Goal 1 - According to the book review, how many letters does Letters to a Young Conservative contain, and to whom are they addressed?
Goal 2 - Say whether each statement agrees with the book review, answering yes or no and quoting the deciding words. (a) Coulter complained about the size of D'Souza's advance. (b) D'Souza objects to affirmative action chiefly because it damages self-esteem. (c) D'Souza describes libertarians as holding that freedom is the greatest end.
Goal 3 - Continue the review of Letters to a Young Conservative from the point where it stops.
━━ Text shown
Letter to a Middle-Aged Neocon

In her book Slander, Ann Coulter tries to demonstrate the liberal bias in the publishing industry by complaining that Dinesh D'Souza received a mere 150,000-dollar advance on his latest book, Letters to a Young Conservative. Regardless of whether or not Coulter is right about the bias, she could not have chosen a worse book to demonstrate her point.

Letters to a Young Conservative is a collection of 31 letters to an imaginary conservative student named Chris. D'Souza enlightens Chris on what conservatives should think about public policy, philosophy, and history. Although he takes a genuinely conservative stand on some issues, he usually defends them with clichés like "more guns mean less crime" or on leftist terms. For example, while he complains about the "self-esteem hoax," his principle complaint about affirmative action is that it "increases doubts of black capacity." On many other issues he simply takes liberal or irrational positions.

One letter implores Chris to avoid the "libertarian temptation." He explains that libertarians believe that freedom is the greatest end, if not the only end, and that for the libertarian philosophy to work, one must believe that "human nature is so good that it is virtually flawless." D'Souza claims that a pure libertarian would have no problem if everyone in America would become a pornographer. Given that the libertarians seem to be totally amoral and on the side of the Left in what is the "root" difference between liberals and conservatives (their view of human nature), one wonders why a "vast programmatic agreement" would exist between libertarians and conservatives.
━━━━
━━ Supplied data
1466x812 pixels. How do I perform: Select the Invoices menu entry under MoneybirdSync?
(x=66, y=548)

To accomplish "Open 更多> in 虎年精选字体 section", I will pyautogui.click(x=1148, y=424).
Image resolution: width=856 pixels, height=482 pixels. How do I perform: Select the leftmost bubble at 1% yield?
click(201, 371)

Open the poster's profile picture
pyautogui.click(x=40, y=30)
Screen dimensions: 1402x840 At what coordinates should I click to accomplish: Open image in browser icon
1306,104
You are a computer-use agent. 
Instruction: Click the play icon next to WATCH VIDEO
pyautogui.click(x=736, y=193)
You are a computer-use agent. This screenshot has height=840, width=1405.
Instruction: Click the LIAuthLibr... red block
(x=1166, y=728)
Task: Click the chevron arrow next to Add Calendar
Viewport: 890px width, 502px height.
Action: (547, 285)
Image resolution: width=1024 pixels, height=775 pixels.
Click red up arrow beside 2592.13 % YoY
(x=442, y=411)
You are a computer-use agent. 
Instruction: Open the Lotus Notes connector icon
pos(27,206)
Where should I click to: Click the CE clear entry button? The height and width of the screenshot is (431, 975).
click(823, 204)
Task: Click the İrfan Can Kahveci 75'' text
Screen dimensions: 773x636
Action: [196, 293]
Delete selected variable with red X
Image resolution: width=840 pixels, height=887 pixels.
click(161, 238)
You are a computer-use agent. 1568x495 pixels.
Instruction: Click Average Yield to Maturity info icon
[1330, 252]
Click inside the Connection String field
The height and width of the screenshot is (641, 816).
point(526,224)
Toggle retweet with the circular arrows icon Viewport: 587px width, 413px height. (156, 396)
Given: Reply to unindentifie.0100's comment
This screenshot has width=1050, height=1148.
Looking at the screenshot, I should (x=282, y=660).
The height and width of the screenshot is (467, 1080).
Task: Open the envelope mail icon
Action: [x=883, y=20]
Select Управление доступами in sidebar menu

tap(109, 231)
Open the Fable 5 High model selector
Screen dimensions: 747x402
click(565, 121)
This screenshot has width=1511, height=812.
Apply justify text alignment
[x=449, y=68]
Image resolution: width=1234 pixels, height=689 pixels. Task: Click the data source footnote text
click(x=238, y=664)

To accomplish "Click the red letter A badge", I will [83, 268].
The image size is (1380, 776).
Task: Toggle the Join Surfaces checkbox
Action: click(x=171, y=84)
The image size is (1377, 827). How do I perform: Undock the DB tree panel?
━━━━
Written answer 1 - 31 letters, addressed to an imaginary conservative student named Chris.

Written answer 2 -
(a) Yes: "complaining that Dinesh D'Souza received a mere 150,000-dollar advance on his latest book"
(b) No: "increases doubts of black capacity"
(c) Yes: "libertarians believe that freedom is the greatest end, if not the only end"

Written answer 3 -
The reason is because D'Souza greatly misinterprets libertarianism. As Lord Acton said, liberty is the highest political end, not the meaning of life. As D'Souza acknowledges, libertarianism is only a political philosophy, not a way to view the world. Therefore, there is nothing inherent in libertarian philosophy to suggest that libertarians should be culturally libertine.

In another letter, D'Souza accuses Gore Vidal of being anti-American because he questions the benevolence of American foreign policy. One of Vidal's latest books is called Perpetual War for Perpetual Peace, but in D'Souza's case, it could be called Perpetual War for the Perpetual Lesser Evil. According to the lesser evil doctrine, which is our "central principle of foreign policy," America "is always justified in supporting a bad regime to overthrow a regime that is even worse," regardless of whether the worse regime was installed by America in the first place.

D'Souza tells us we must "give bayonets a chance" and impose democracy across the world. He celebrates the dropping of the atomic bomb on Japan and the firebombing of German civilians, because it gave them democracy. And he has the gall to accuse liberals of lacking the "practical moral reasoning that foreign policy requires."

D'Souza isn't much better when it comes to immigration. He makes a few tired claims that immigrants are good for the economy because they do the jobs Americans won't. However, he refuses to address the burden they disproportionately add to the welfare state. He simply says to get rid of the welfare. Similarly, he rejects the cultural argument against immigration, by claiming that most of the problems with assimilation are due to white liberals. This may be partially true, but given that we are not likely to get rid of multiculturalism or the welfare state anytime soon, why would D'Souza want more immigration in the meantime?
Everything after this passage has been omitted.